Collected data:
++++++++++++++++++++

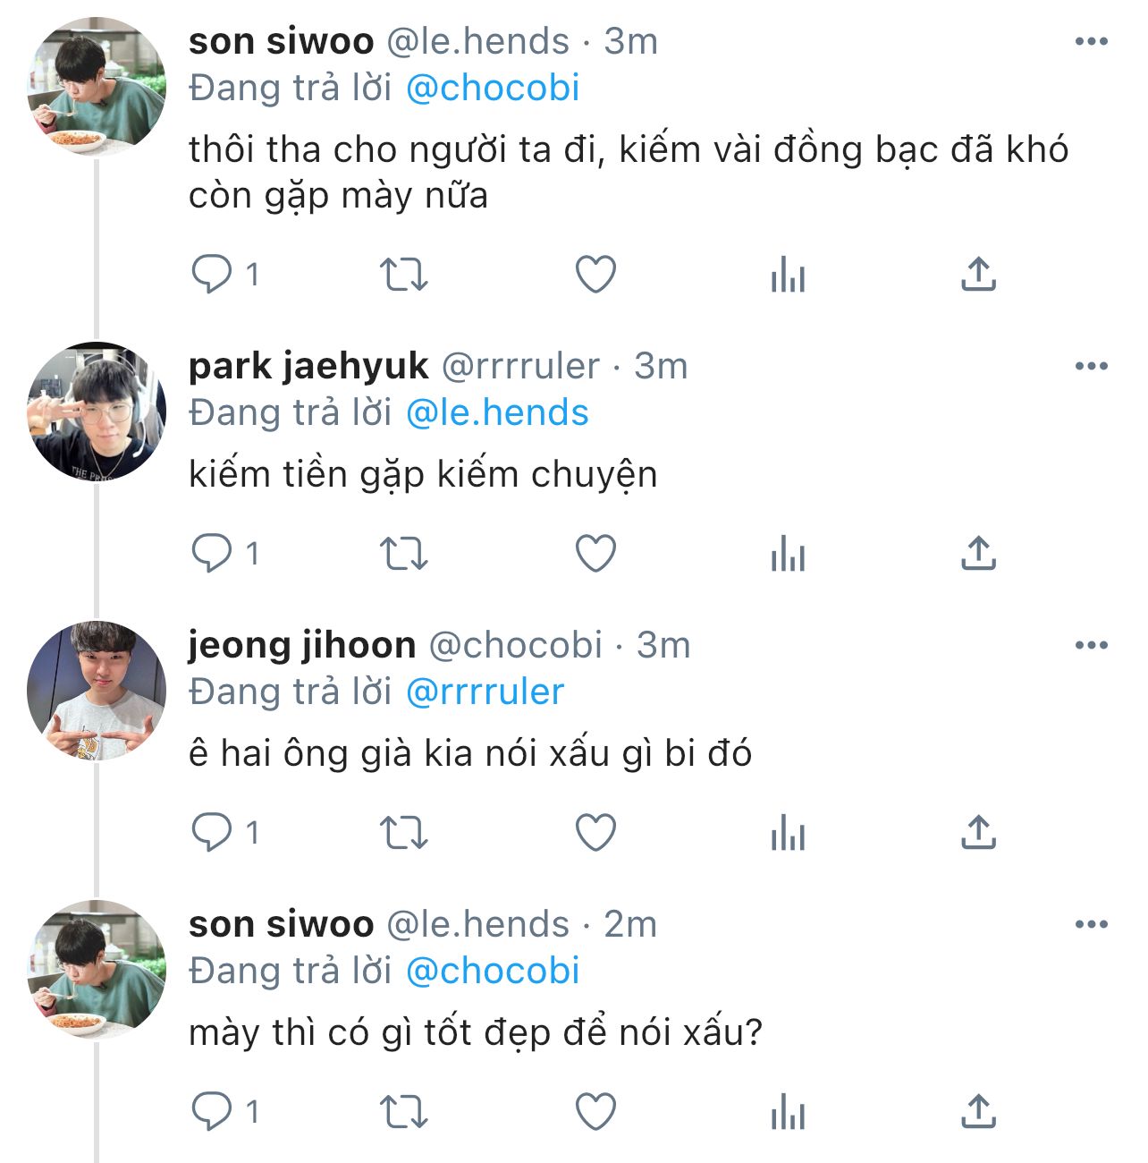Open park jaehyuk's profile name
The height and width of the screenshot is (1163, 1148).
point(308,366)
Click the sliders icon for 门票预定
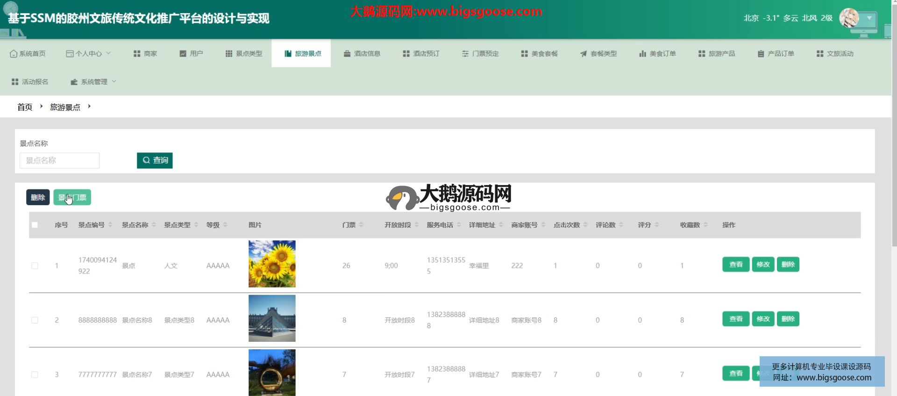 pos(465,54)
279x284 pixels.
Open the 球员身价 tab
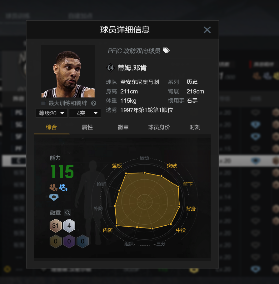click(x=159, y=127)
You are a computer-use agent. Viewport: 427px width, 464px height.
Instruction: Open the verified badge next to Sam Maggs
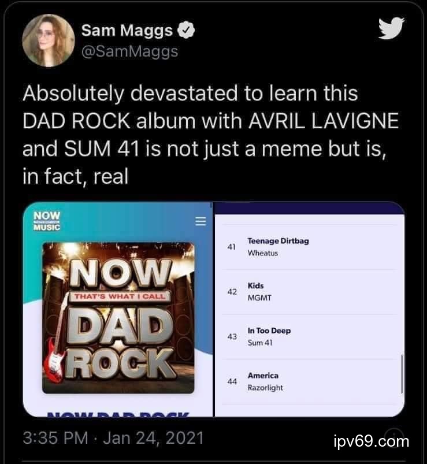(185, 30)
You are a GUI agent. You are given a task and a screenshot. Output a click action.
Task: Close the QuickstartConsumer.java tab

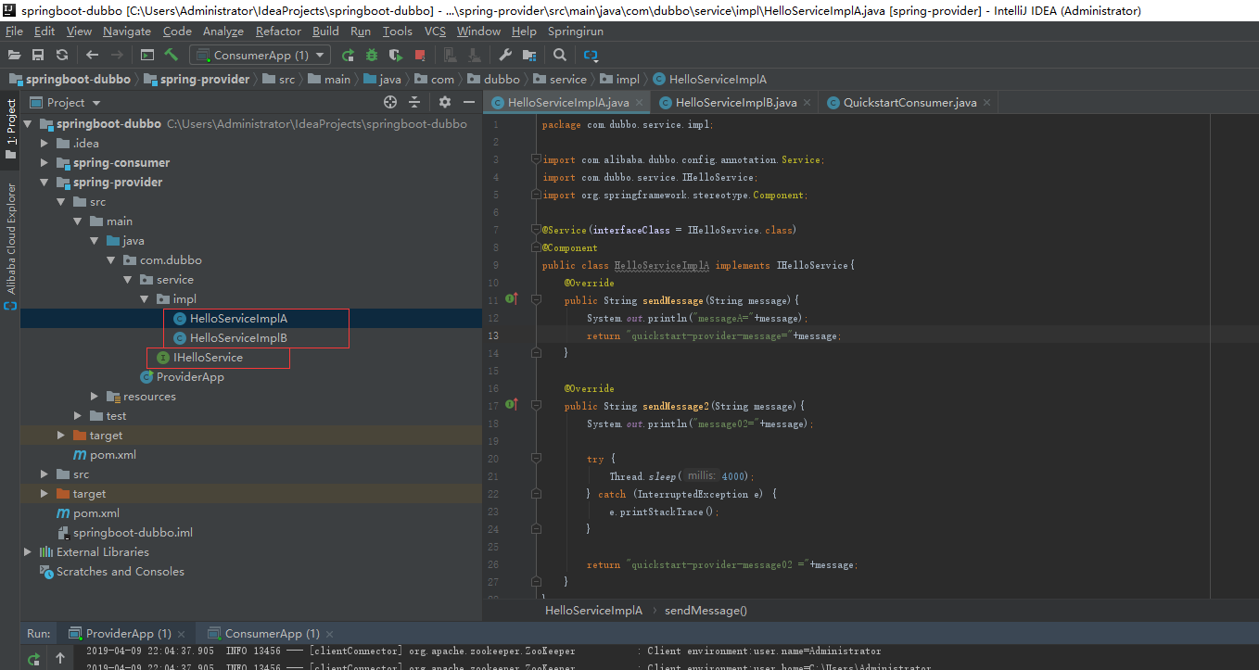987,103
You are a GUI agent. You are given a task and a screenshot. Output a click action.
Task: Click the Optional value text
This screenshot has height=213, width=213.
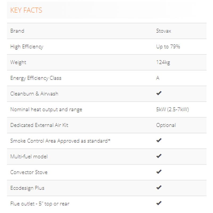166,125
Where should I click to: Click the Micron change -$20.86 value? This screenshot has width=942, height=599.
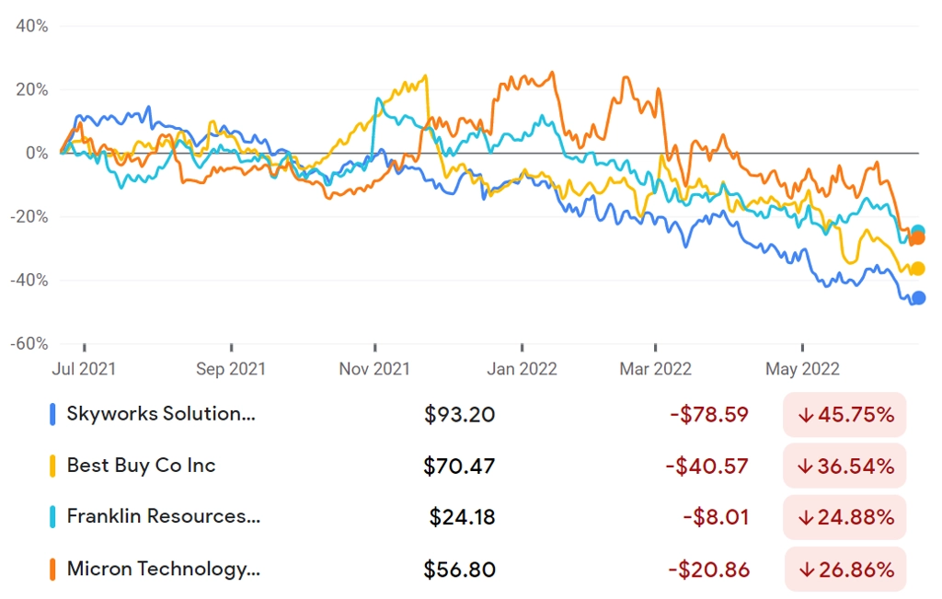(x=709, y=570)
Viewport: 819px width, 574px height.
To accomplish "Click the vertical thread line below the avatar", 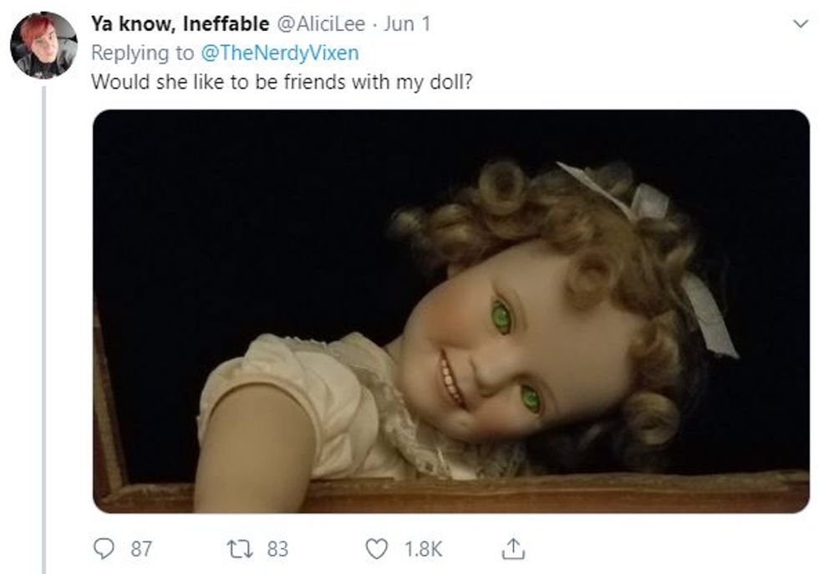I will tap(43, 335).
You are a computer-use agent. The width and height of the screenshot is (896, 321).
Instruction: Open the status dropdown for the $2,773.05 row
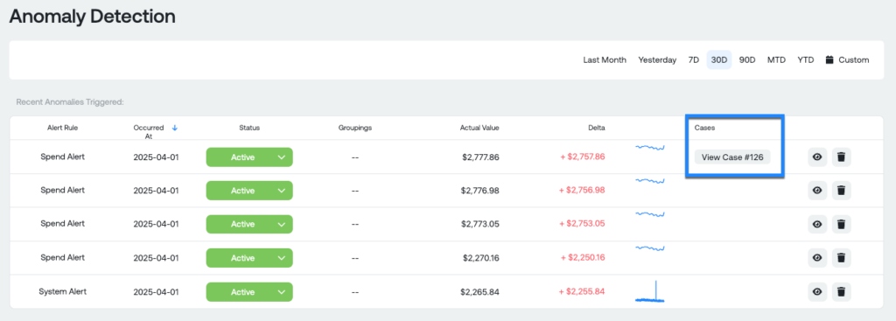coord(249,224)
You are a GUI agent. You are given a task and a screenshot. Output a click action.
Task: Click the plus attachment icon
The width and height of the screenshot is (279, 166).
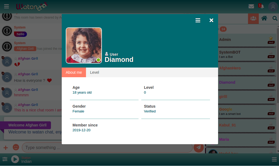pyautogui.click(x=6, y=147)
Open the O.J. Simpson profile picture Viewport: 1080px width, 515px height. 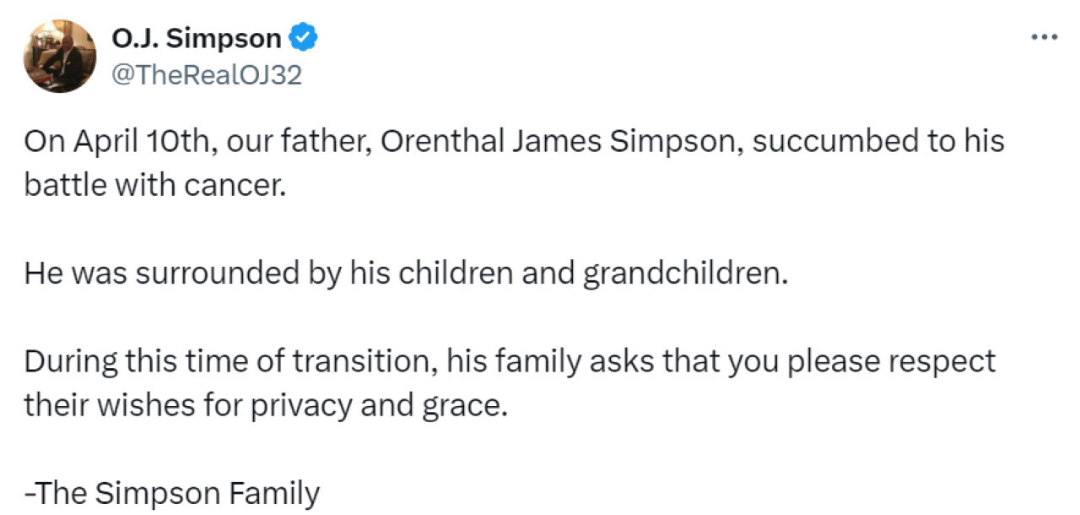click(x=59, y=57)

++++++++++++++++++++

◆ The problem
Please find, in the entries above, every line where "computer" occurs, and copy it.

◆ Result below
You are a computer-use agent. Viewport: 427px width, 464px height.
You are a computer-use agent. The width and height of the screenshot is (896, 321).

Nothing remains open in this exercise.